Well we made it!
At 15:20 local time, after 2004.31 NM over 12 days, 8 hours and 20 minutes we dropped the hook in the lagoon off of Direction Island. The only way to describe what we see is drop-dead gorgeous! This is a far cry from the murky, crocodile infested waters of Far North Queensland and the Northern Territory of Australia! This is why we endeavor to spend long periods of time at sea fighting inclement weather and lack of sleep. This is our reward!
The passage out here was our second longest so far, the first being the run from the Galapagos Islands to the Marquesas Islands more than a year ago. That was 3,000 miles and 18 days at sea. This time around we
experienced just about every conceivable type of condition you could imagine.
It began with almost three days of no wind at all.
All we could do is motor along through glassy seas and pray for some air to blow our way. No wind gave way to fresh Southeast trades pushing us along through gentle seas. After alternating periods of wind/no wind we watched as it slowly clocked East, then Northeast, North and then right around to the West. Having it on the nose is bad enough, but when it's blowing 30-35 knots, to say it's miserable is an understatement! The only cool part of it was sailing hard on the wind while surfing down the front of 8-10 foot waves. At 9-10 knots, that's quite a sensation!

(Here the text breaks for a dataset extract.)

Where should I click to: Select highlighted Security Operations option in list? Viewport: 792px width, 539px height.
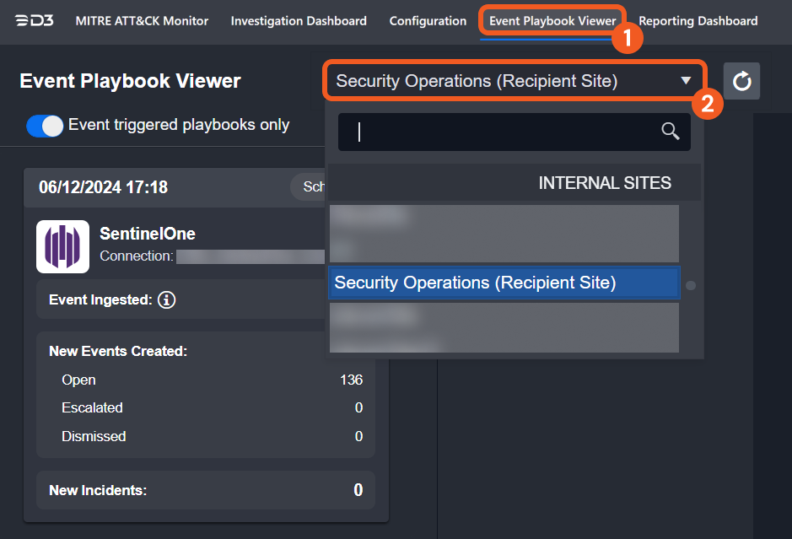pos(504,283)
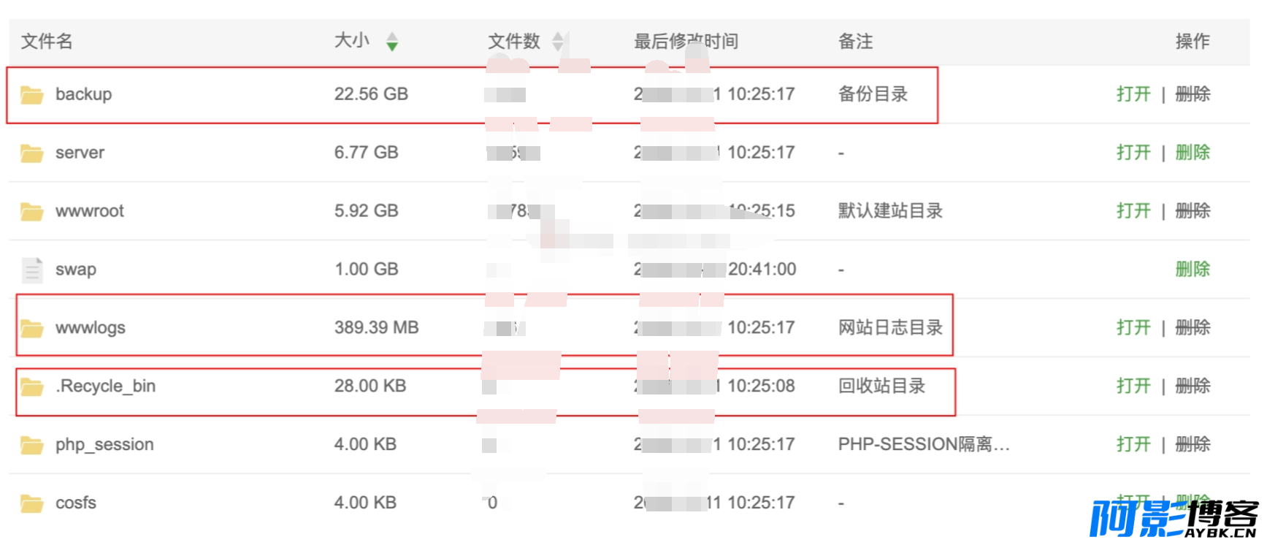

If you want to check out the blow by blow of our passage you can find it on the web site.
Unfortunately, we cannot post daily updates yet, as our PinOak E-mail system is not operational. We spent uncounted hours both before we left Darwin and off shore to no avail. If we are unable to get the PinOak system working by the time we leave Cocos, we are considering a satellite system when we hit the Seychelles.
Since we arrived yesterday we haven't done a whole lot. We were visited by Customs and Quarantine officers (both clad in bare feet) soon after dropping the anchor.
We did not know what to expect with out littlest crew member (Lucy, our dog) but all went smoothly in the end. I guess it helps if the Quarantine officer is a dog lover, but regulations are regulations and she still can't get off the boat.
As it is Sunday here, there is nothing happening at all.
The ferry service to Home Island and West Island does not operate on Sunday, so we were relegated to exploring Direction Island. Direction Island consists of a dilapidated pier, a portapotty, 2 fresh water tanks, and a barbecue (with small shelter). Oh, and a solar powered pay phone as well. Needless to say there are no inhabitants. The sum of our exploring was a walk to the end of the beach (which is the end of the island) and a long swim in the clear turquoise blue water of the lagoon.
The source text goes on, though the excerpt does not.